▶ [Stored data]
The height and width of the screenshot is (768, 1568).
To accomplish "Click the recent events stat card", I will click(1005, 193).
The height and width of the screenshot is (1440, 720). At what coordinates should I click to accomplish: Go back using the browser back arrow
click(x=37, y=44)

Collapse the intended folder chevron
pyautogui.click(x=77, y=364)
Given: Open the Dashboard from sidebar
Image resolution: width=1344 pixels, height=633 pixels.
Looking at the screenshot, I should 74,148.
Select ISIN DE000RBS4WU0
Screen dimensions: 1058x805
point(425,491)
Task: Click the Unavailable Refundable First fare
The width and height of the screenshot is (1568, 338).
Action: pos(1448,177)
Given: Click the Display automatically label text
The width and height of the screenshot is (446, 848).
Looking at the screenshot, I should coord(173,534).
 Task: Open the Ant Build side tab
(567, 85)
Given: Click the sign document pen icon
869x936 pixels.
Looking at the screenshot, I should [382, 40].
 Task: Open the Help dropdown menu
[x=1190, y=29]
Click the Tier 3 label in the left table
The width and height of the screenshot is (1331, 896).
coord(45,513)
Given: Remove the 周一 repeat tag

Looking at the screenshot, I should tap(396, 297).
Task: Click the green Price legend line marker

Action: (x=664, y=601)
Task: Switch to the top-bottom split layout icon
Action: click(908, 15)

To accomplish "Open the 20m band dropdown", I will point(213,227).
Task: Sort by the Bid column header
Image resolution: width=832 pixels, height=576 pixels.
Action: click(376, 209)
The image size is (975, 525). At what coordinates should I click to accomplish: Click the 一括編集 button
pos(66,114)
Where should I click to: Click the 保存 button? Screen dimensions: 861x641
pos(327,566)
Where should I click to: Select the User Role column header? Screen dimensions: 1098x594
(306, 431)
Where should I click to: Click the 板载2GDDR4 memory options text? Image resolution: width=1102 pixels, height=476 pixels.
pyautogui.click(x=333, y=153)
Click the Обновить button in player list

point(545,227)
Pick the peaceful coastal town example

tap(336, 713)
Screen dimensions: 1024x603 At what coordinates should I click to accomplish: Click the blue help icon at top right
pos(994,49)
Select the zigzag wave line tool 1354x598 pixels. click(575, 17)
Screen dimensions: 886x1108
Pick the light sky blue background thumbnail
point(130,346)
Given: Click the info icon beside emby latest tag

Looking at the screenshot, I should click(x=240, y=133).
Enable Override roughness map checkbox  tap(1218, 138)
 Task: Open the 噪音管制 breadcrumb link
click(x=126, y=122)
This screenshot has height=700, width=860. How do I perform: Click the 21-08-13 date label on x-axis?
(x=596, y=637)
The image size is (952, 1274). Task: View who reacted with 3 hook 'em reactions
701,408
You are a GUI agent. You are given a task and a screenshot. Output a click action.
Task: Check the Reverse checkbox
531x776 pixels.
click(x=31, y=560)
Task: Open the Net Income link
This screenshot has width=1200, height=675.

▶ [The problem]
Write out every line of the listing above, word for word and in the same order.

▶ [Response]
The height and width of the screenshot is (768, 1568).
To accomplish "Click the recent events stat card", I will click(1005, 193).
The height and width of the screenshot is (1440, 720). At what coordinates should I click to accomplish: Go back using the browser back arrow
click(x=37, y=44)

Collapse the intended folder chevron
pyautogui.click(x=77, y=364)
Given: Open the Dashboard from sidebar
Image resolution: width=1344 pixels, height=633 pixels.
Looking at the screenshot, I should 74,148.
Select ISIN DE000RBS4WU0
Screen dimensions: 1058x805
point(425,491)
Task: Click the Unavailable Refundable First fare
The width and height of the screenshot is (1568, 338).
Action: pos(1448,177)
Given: Click the Display automatically label text
The width and height of the screenshot is (446, 848).
Looking at the screenshot, I should coord(173,534).
 Task: Open the Ant Build side tab
(567, 85)
Given: Click the sign document pen icon
869x936 pixels.
Looking at the screenshot, I should [382, 40].
 Task: Open the Help dropdown menu
[x=1190, y=29]
Click the Tier 3 label in the left table
The width and height of the screenshot is (1331, 896).
coord(45,513)
Given: Remove the 周一 repeat tag

Looking at the screenshot, I should tap(396, 297).
Task: Click the green Price legend line marker

Action: (x=664, y=601)
Task: Switch to the top-bottom split layout icon
Action: click(908, 15)

To accomplish "Open the 20m band dropdown", I will point(213,227).
Task: Sort by the Bid column header
Image resolution: width=832 pixels, height=576 pixels.
Action: click(376, 209)
The image size is (975, 525). At what coordinates should I click to accomplish: Click the 一括編集 button
pos(66,114)
Where should I click to: Click the 保存 button? Screen dimensions: 861x641
pos(327,566)
Where should I click to: Select the User Role column header? Screen dimensions: 1098x594
(306, 431)
Where should I click to: Click the 板载2GDDR4 memory options text? Image resolution: width=1102 pixels, height=476 pixels.
pyautogui.click(x=333, y=153)
Click the Обновить button in player list

point(545,227)
Pick the peaceful coastal town example

tap(336, 713)
Screen dimensions: 1024x603 At what coordinates should I click to accomplish: Click the blue help icon at top right
pos(994,49)
Select the zigzag wave line tool 1354x598 pixels. click(575, 17)
Screen dimensions: 886x1108
Pick the light sky blue background thumbnail
point(130,346)
Given: Click the info icon beside emby latest tag

Looking at the screenshot, I should click(x=240, y=133).
Enable Override roughness map checkbox  tap(1218, 138)
 Task: Open the 噪音管制 breadcrumb link
click(x=126, y=122)
This screenshot has height=700, width=860. How do I perform: Click the 21-08-13 date label on x-axis?
(x=596, y=637)
The image size is (952, 1274). Task: View who reacted with 3 hook 'em reactions
701,408
You are a GUI agent. You are given a task and a screenshot. Output a click action.
Task: Check the Reverse checkbox
531x776 pixels.
click(x=31, y=560)
Task: Open the Net Income link
This screenshot has width=1200, height=675.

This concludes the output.